Saudi Arabia has eliminated fees levied on foreign workers employed in industrial facilities holding valid industrial licenses, a move expected to bolster the Kingdom’s manufacturing sector. The decision, approved by the Council of Ministers chaired by Crown Prince Mohammed bin Salman, aims to enhance the sustainability and global competitiveness of Saudi industry. This follows a recommendation from the Council of Economic and Development Affairs (CEDA) and builds on previous exemptions designed to support industrial growth.
The announcement, made by the Saudi Ministry of Industry and Mineral Resources, impacts a significant portion of the workforce and is intended to accelerate the nation’s diversification efforts away from oil. The fee removal is effective immediately and applies to establishments already licensed for industrial activity. This policy change is part of the broader Saudi Vision 2030 initiative.
Boosting Saudi Industry: A Strategic Economic Move
The decision to waive expatriate worker fees is a continuation of government support for the industrial sector, which is considered a cornerstone of Saudi Arabia’s economic transformation. According to the Ministry, the move will reduce operational costs for factories, enabling expansion and increased production. This is particularly important as the Kingdom seeks to attract foreign investment and develop advanced manufacturing capabilities.

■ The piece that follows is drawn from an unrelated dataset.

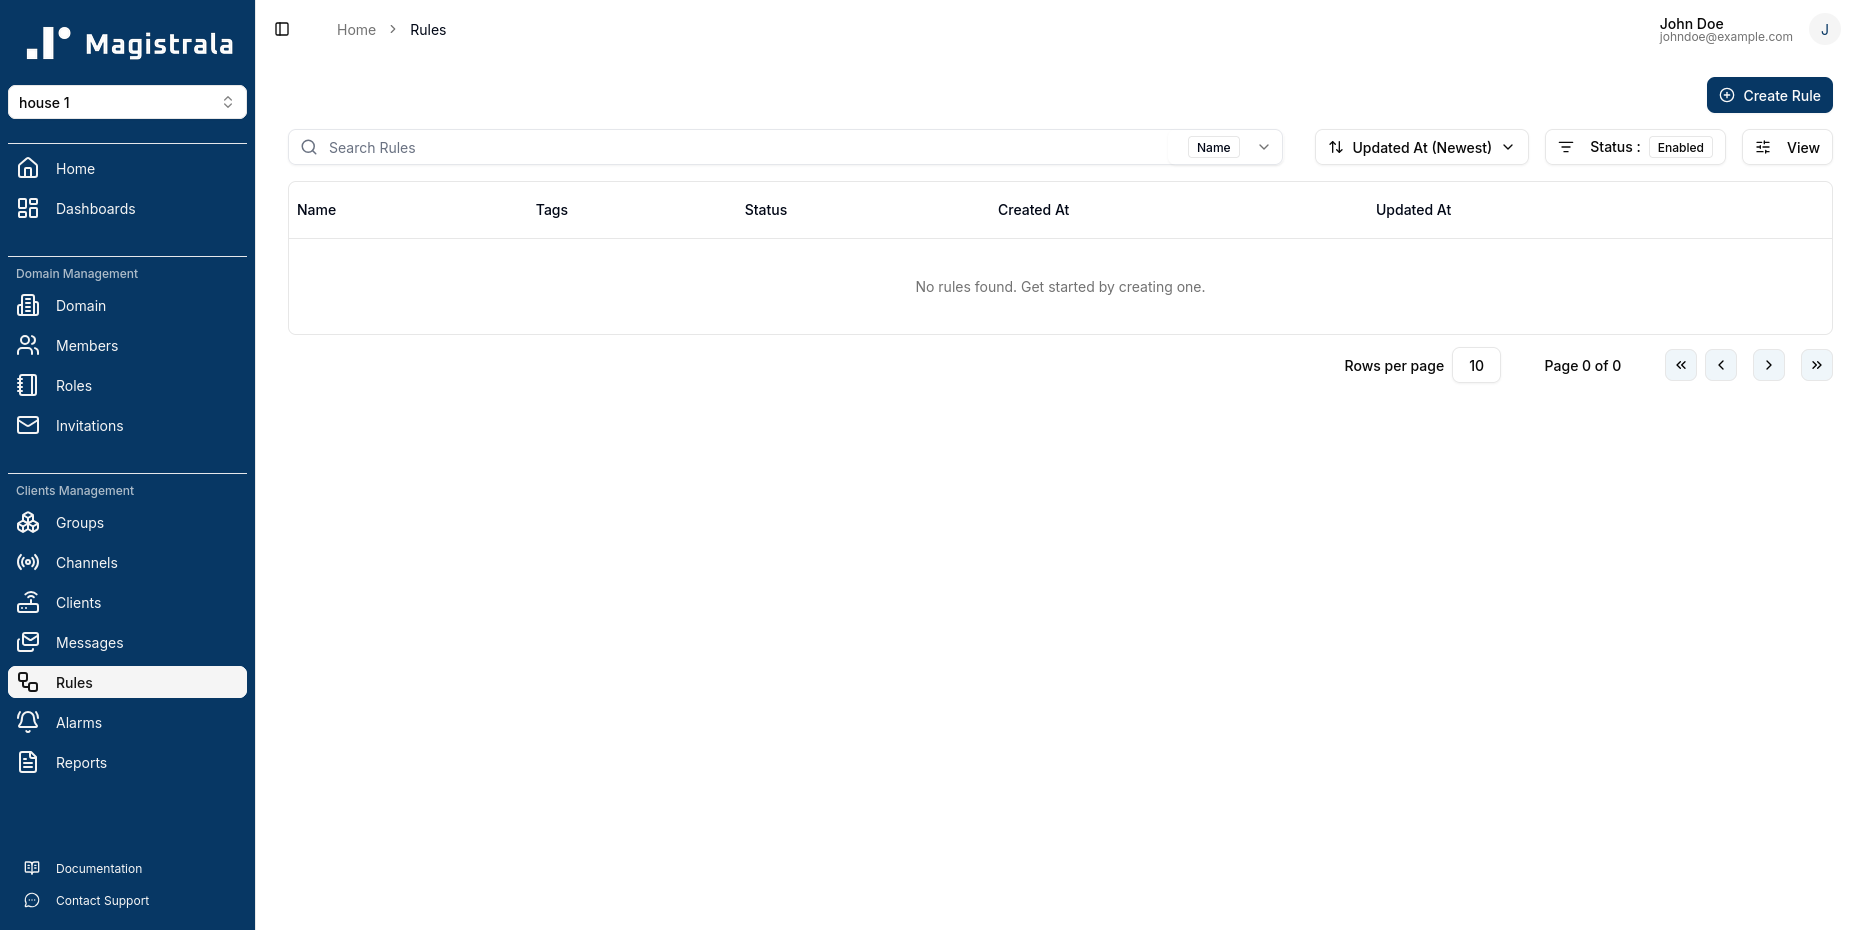Open the house 1 domain selector

pos(127,102)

Impact of Previous Exemptions
The government previously exempted industrial companies from these fees from October 1, 2019, to December 31, 2025. Minister of Industry and Mineral Resources, Bandar Alkhorayef, stated that this extended period of relief played a crucial role in the sector’s recent growth. The Ministry reports significant gains during this time, including a substantial increase in the number of industrial establishments and overall investment.
Data released by the Ministry indicates that the number of factories rose from 8,822 in 2019 to over 12,000 by the end of 2024. Total industrial investments increased by 35 percent, reaching SR1.22 trillion (approximately $325 billion). Non-oil exports also saw a 16 percent rise, climbing from SR187 billion to SR217 billion.
Employment within the sector experienced a notable surge, growing by 74 percent from 488,000 to 847,000 employees. The Saudization rate, representing the proportion of Saudi nationals in the workforce, increased modestly from 29 percent to 31 percent. Furthermore, the contribution of manufacturing to the Kingdom’s GDP increased by 56 percent, reaching over SR501 billion.
The Ministry believes that removing the fees will further incentivize the adoption of modern technologies, such as automation and artificial intelligence, within the industrial sector. This modernization is seen as essential for enhancing efficiency and maintaining a competitive edge in global markets. The focus on advanced technologies aligns with the Kingdom’s broader strategy to become a leader in innovation and economic diversification.
Alkhorayef affirmed the ministry’s commitment to supporting the industrial sector through collaboration with relevant entities and by fostering a business-friendly environment. This includes efforts to empower the private sector and provide incentives for investment, innovation, and technological advancement.
The Kingdom has identified approximately 800 investment opportunities across various industrial activities, representing a potential SR1 trillion in investment. Saudi Arabia aims to triple its industrial GDP to SR895 billion by 2035, solidifying industry’s role in diversifying the national economy. This ambitious goal underscores the importance of the current policy changes.
The decision is expected to particularly benefit small and medium-sized enterprises (SMEs) within the industrial sector, which often face greater financial constraints. By reducing labor costs, these businesses will be better positioned to compete with larger companies and expand their operations.
Looking ahead, the Ministry will continue to monitor the impact of the fee removal on the industrial sector. Further policy adjustments and support measures may be implemented based on ongoing assessments and feedback from stakeholders. The success of this initiative will depend on the effective implementation of supporting programs and the continued commitment to creating a favorable investment climate. The next key indicator to watch will be the Q1 2025 industrial production figures, expected to be released in April, to gauge the initial effects of the policy change.